What Is RAG Cost?
Retrieval-Augmented Generation Pricing Explained
A RAG (Retrieval-Augmented Generation) system has three cost layers: embedding, vector database, and LLM inference. The LLM is 95–99% of total RAG cost. Here's what each layer actually costs and how to minimize the biggest driver.

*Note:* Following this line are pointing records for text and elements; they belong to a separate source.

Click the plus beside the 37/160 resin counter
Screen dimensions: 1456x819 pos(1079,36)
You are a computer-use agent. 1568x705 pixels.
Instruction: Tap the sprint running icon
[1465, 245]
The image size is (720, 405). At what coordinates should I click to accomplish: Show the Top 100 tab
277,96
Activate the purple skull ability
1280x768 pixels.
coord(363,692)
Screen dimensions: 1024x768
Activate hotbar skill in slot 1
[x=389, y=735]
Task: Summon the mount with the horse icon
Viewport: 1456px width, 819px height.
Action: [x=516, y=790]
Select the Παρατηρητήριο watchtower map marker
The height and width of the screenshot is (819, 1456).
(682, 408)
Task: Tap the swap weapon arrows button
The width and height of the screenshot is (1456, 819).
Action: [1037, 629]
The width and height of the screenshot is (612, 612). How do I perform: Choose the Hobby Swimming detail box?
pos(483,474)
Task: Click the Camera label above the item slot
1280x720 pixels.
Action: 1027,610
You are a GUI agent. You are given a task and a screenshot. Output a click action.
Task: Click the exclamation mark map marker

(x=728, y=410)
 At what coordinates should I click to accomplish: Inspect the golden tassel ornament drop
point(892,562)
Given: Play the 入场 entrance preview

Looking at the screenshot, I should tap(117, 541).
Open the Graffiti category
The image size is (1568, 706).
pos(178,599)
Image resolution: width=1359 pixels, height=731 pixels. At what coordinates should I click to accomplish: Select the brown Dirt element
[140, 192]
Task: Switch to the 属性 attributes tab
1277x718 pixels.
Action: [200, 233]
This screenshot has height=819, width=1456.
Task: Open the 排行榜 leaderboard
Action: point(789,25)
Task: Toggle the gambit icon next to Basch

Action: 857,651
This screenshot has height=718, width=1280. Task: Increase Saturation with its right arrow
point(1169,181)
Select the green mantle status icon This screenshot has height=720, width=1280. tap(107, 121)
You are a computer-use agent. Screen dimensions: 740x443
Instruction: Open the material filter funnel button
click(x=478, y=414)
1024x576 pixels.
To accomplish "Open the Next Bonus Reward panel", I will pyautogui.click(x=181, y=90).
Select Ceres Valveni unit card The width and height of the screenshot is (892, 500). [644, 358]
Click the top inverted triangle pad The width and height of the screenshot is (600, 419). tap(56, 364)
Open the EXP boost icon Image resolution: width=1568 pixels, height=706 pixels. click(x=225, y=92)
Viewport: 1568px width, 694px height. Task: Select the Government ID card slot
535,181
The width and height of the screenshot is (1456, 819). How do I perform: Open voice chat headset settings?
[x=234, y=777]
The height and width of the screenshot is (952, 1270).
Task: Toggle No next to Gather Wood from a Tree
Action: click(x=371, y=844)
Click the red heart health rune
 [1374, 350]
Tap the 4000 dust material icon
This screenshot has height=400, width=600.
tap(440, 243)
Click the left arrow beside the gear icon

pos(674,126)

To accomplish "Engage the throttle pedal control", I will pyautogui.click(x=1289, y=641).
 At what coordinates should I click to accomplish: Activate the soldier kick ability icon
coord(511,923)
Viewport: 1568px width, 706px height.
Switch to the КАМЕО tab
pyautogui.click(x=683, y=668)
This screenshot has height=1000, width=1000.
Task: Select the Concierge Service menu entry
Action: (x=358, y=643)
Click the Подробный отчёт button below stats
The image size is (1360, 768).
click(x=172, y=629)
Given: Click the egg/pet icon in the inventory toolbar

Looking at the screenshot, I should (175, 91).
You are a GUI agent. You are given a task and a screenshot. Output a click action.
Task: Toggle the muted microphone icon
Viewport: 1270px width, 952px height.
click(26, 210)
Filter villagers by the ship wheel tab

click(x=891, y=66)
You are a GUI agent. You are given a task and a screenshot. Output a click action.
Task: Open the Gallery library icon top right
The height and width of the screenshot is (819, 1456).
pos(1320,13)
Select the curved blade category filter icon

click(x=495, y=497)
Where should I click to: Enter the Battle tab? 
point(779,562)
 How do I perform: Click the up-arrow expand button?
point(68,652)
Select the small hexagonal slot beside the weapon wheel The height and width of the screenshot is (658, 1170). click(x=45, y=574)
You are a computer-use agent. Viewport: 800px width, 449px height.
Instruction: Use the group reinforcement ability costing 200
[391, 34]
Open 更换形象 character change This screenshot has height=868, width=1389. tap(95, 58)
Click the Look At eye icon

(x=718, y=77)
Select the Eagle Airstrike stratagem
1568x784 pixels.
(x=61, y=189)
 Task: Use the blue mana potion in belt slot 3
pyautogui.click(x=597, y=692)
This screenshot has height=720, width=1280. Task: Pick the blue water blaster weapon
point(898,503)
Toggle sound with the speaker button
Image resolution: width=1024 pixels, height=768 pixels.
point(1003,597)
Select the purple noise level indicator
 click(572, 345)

Last verified: 2026-04-01.
RAG Architecture: Three Cost Layers
| Layer | What it does | Typical cost | % of total |
|---|---|---|---|
| Embedding (ingestion) | Converts documents to vectors at ingestion time (one-time cost) | $0.02/M tokens (OpenAI text-embedding-3-small) | ~0% |
| Embedding (query) | Converts user query to vector for similarity search (per query) | ~10 tokens × $0.02/M = $0.0000002/query | <0.1% |
| Vector DB | Stores and searches vectors; returns top-K relevant chunks | $0 (pgvector) to $70+/mo (Pinecone Starter) | 1–10% |
| LLM inference | Receives retrieved chunks + user query; generates answer | $0.001–$0.05+ per query depending on model | 90–99% |
Optimize your LLM model choice first. Embedding and vector DB costs are nearly irrelevant — the LLM is where all your money goes.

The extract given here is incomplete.